Geography
- Location: Midlothian, Virginia, United States
- Coordinates: 37°27′59″N 77°39′42″W﻿ / ﻿37.4665°N 77.6617°W

Organization
- Type: General
- Religious affiliation: Catholic
- Network: Bon Secours Mercy Health

Services
- Emergency department: Yes
- Beds: 185

Helipads
- Helipad: Yes, VG68

History
- Opened: 2005

Links
- Website: www.bonsecours.com/locations/hospitals-medical-centers/richmond/st-francis-medical-center
- Lists: Hospitals in Virginia

= Bon Secours St. Francis Medical Center =

Bon Secours St. Francis Medical Center is a General Acute Care Hospital in Midlothian, Virginia operated by Bon Secours, part of Bon Secours Mercy Health.

== History ==
Bon Secours St. Francis Medical Center opened in 2005.

In January, 2022 construction began on a $108 million expansion. The project was completed in the Summer of 2024.

== Facilities ==
Bon Secours St.
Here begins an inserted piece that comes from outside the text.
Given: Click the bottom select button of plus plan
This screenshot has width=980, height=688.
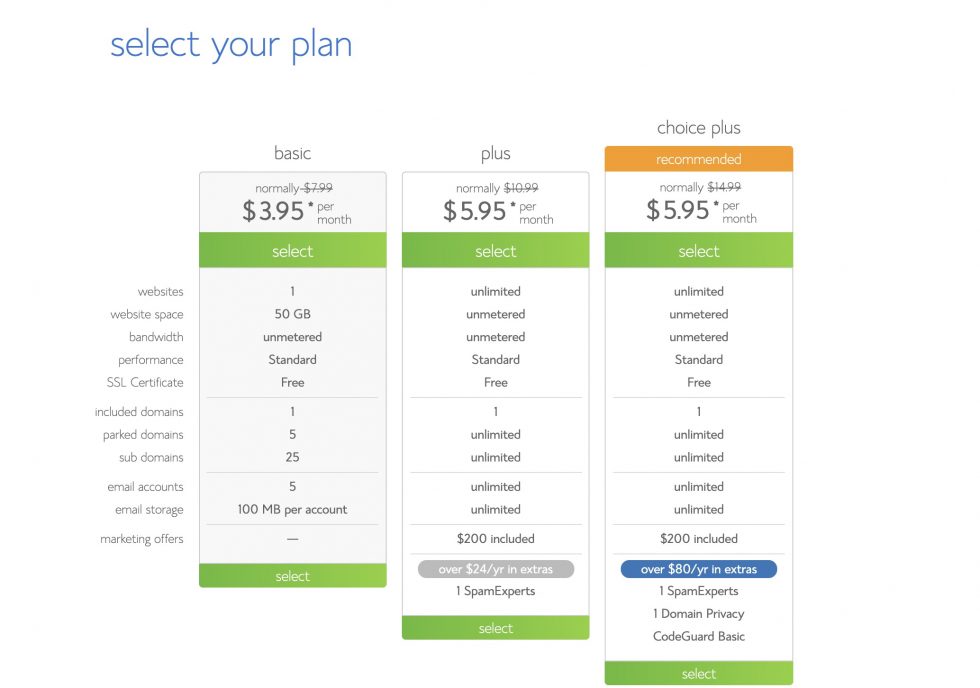Looking at the screenshot, I should coord(496,628).
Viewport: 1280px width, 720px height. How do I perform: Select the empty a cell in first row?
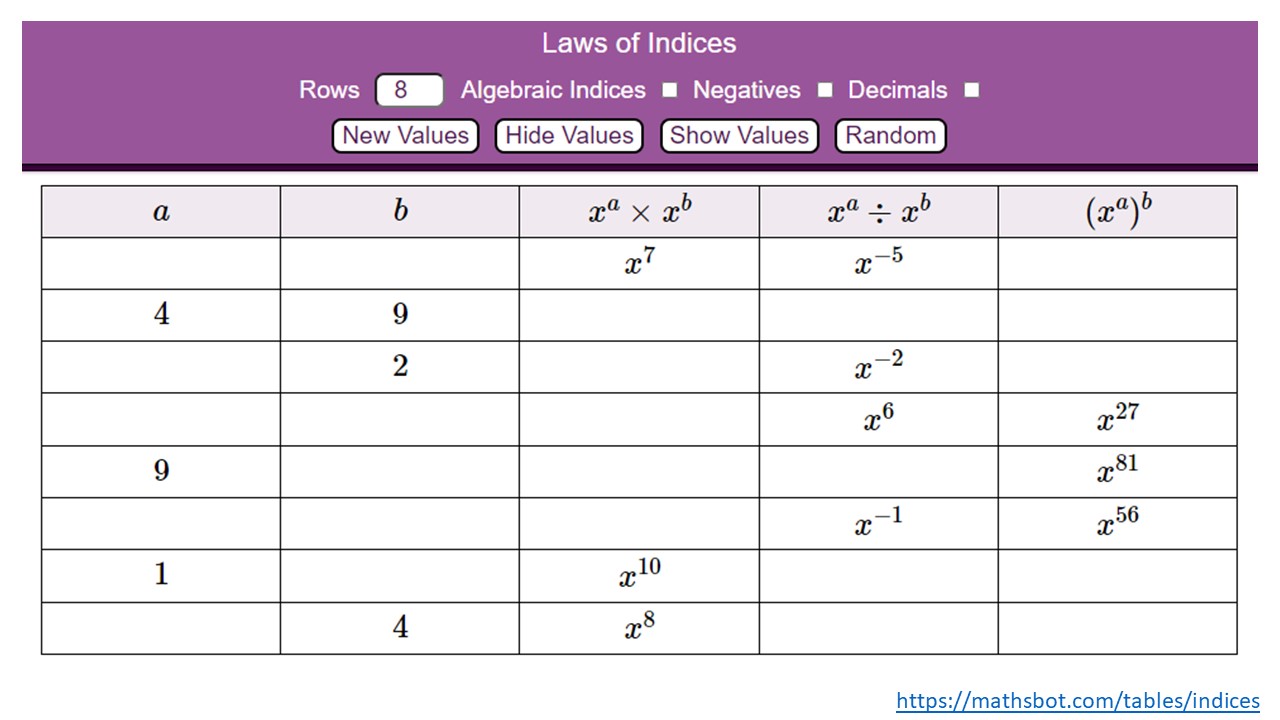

Francis Downtown Hospital includes is a 185-bed facility with specialty services that include Cardiology, Oncology, Neurology, Orthopedics, Psychiatry, Pulmonology, Urology and Vascular Surgery and General Surgery.

The 2024 expansion included:

- Expansion of obstetrical beds from 21 to 29 beds
- Expansion of intensive care beds from 16 to 24 beds
- Expansion of NICU from 10 open bays to 11 private rooms and three bays
- Expansion of medical/surgical services by adding 24 new medical/surgical beds
- Expansion of an intermediate care unit (15 additional beds)
- Addition of a new outpatient pharmacy as well as a new inpatient pharmacy
- Expansion of an outpatient pre-admission testing center
- Relocation of an open MRI to the hospital campus, the only Bon Secours open MRI south of the James River
- The expansion also included the addition of 10 observation beds which allow for clinical care to be provided on a dedicated unit, reducing the number of observation patients occupying a licensed inpatient bed.